No falla. Justo cuando decido que quizá esta temporada debería ser la última, me levanto con una bufanda enorme del Oviedo tatuada en el brazo. No hay manera. Definitivamente, no parece que el fútbol sea una de esas cosas sobre las que tenga un gran poder de decisión. No hay semana en la que esté tentado de dejarlo un par de veces, pero el incendio nunca acaba de suceder por alguna razón. La excusa oficial es que no sé hacer otra cosa que escribir, pero hay algo más fuerte detrás. ¿Si dejo el fútbol no dejaré atrás una parte de mí mismo y esa pieza será irreparable?

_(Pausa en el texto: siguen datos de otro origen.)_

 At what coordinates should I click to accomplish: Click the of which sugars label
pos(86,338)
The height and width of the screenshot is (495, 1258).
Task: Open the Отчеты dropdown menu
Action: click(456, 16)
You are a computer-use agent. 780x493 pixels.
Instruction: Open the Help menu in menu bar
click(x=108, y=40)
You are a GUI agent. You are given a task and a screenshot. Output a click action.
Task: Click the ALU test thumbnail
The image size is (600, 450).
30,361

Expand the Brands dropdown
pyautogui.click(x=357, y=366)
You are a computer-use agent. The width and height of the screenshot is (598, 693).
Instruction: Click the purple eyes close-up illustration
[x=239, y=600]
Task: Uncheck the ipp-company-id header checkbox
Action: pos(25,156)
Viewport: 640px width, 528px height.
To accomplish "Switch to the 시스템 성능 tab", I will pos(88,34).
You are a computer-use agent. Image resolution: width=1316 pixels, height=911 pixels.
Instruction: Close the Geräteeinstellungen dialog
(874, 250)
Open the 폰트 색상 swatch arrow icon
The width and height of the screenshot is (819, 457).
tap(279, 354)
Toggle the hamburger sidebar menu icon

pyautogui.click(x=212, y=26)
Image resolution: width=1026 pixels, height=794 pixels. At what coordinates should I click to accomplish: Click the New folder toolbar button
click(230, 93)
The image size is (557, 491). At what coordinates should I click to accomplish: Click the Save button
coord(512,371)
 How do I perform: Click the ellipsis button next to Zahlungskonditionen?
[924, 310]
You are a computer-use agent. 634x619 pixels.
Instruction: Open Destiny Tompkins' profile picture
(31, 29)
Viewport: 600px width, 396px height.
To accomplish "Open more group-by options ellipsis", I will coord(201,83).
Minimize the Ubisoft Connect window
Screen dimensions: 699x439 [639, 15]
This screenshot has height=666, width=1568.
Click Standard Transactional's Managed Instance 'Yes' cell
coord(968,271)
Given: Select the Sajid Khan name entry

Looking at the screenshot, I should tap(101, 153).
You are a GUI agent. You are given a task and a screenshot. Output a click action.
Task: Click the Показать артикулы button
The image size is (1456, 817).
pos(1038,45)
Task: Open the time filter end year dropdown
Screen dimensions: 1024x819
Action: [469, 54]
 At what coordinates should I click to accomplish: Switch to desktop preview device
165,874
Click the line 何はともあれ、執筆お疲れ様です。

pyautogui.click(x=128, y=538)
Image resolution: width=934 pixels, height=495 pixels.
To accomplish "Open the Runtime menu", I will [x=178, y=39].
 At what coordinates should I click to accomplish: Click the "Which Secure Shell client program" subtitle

Y también sucede, claro, que el calendario nunca ayuda. Hoy, por ejemplo, el Athletic de mi amigo Galder Reguera juega contra Osasuna para meterse en la final de Copa. Lo primero que he hecho al despertarme ha sido sacar la camiseta del Athletic que Galder le regaló a mi hijo cuando tenía un año. La desenrollé y pensé en sus dos nenes, en la pachanga que eché este verano con ellos en Bilbao y en cómo les brillaba la cara cuando me quisieron enseñar ese regate tan bueno que hace Nico Williams. Sonreí. Pienso en todo esto cuando aún no son las doce del mediodía, envío esta columna al periódico y sé que mi hipoteca con el fútbol será de por vida.